Text section:
Tuesday, July 21, 2009

Antony Gormley



Antony Gormley is one of Britain’s leading contemporary sculptors focusing on the human body as site. The exhibition at KUB brings together four major work series from Gormley’s oeuvre: the Expansionworks, AllotmentCritical Mass, and Clearing. Embedded in the context of Peter Zumthor’s architecture, the works challenge the fine line in the human psyche that marks the mental balance between asserting oneself as an individual and being contextualized by architectural space. 

Over the last 25 years Antony Gormley has revitalized the human image in sculpture through a radical investigation of the body as a place of memory and transformation, using his own body as subject, tool, and material. Since 1990 he has expanded his concern with the human condition to explore the collective body and the relationship between self and other in large-scale installations like Allotment IIand Critical Mass II, both of which are presented at KUB this summer. Gormley’s recent work increasingly engages with energy systems, fields, and vectors, rather than mass and defined volume. This is evident in the dynamic work Clearing V, which pushes against the gallery walls, ceiling and floor, and fills the second floor of KUB.

Data extract:
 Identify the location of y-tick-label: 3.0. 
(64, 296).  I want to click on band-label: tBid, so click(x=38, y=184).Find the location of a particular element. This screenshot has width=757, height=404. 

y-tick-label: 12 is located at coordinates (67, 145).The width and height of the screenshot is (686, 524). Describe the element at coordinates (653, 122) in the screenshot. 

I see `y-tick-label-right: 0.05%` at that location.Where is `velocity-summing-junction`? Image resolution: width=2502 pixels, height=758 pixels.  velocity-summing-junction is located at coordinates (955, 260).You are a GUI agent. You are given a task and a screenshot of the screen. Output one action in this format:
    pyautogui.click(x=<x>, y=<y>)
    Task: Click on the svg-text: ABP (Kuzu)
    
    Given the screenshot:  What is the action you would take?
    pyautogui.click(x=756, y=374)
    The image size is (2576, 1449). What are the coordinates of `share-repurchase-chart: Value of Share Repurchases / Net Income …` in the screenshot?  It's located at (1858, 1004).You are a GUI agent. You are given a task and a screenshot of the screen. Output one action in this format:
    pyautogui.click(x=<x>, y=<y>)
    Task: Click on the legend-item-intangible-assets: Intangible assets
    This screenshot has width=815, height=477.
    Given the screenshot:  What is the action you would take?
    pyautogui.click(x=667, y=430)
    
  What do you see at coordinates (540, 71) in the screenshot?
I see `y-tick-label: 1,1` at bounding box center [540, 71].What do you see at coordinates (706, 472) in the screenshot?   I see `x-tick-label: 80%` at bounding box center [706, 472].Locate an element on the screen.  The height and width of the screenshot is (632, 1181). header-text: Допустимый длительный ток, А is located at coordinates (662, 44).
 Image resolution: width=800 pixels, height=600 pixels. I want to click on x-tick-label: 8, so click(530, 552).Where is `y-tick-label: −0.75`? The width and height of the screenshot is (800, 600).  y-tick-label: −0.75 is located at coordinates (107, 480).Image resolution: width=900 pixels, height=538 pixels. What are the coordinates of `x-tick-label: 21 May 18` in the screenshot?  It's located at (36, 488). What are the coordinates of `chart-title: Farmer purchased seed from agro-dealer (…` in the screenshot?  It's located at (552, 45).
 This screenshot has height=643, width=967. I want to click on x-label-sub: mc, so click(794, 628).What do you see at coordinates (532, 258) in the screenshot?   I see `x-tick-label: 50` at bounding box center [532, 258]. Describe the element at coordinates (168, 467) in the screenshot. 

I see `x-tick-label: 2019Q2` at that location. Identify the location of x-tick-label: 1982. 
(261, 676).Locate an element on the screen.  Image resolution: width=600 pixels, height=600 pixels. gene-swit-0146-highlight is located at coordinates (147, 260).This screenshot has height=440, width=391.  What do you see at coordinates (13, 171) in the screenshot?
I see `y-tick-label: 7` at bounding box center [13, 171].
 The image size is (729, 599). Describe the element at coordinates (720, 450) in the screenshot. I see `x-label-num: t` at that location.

Exercise:
Please extend the piece on the Antony Gormley exhibition at KUB with a few sentences that pick up after its final sentence about Clearing V.

Response to this exercise:
Gormley’s work has been exhibited extensively, with solo shows throughout the UK in venues such as the Whitechapel, Tate and Hayward galleries, and internationally at museums including the Louisiana Museum in Humlebæk, the Corcoran Gallery of Art in Washington DC and the Kölnischer Kunstverein in Germany. Blind Light, a major solo exhibition of his work, was held at the Hayward Gallery, London, in 2007. He has participated in major group shows such as the Venice Biennale and documenta 8 in Kassel. Angel of the North and, more recently, Quantum Cloud on the Thames in Greenwich, London, are amongst the most celebrated examples of contemporary British sculpture. Gormley was awarded the Turner Prize in 1994, the South Bank Prize for Visual Art in 1999 and the Bernhard Heiliger Award for Sculpture 
2007. 

KUB Arena: 
Body
 (Cast iron, 1991/93, 6t.), Fruit (Cast iron, 1991/93, 1.25t.)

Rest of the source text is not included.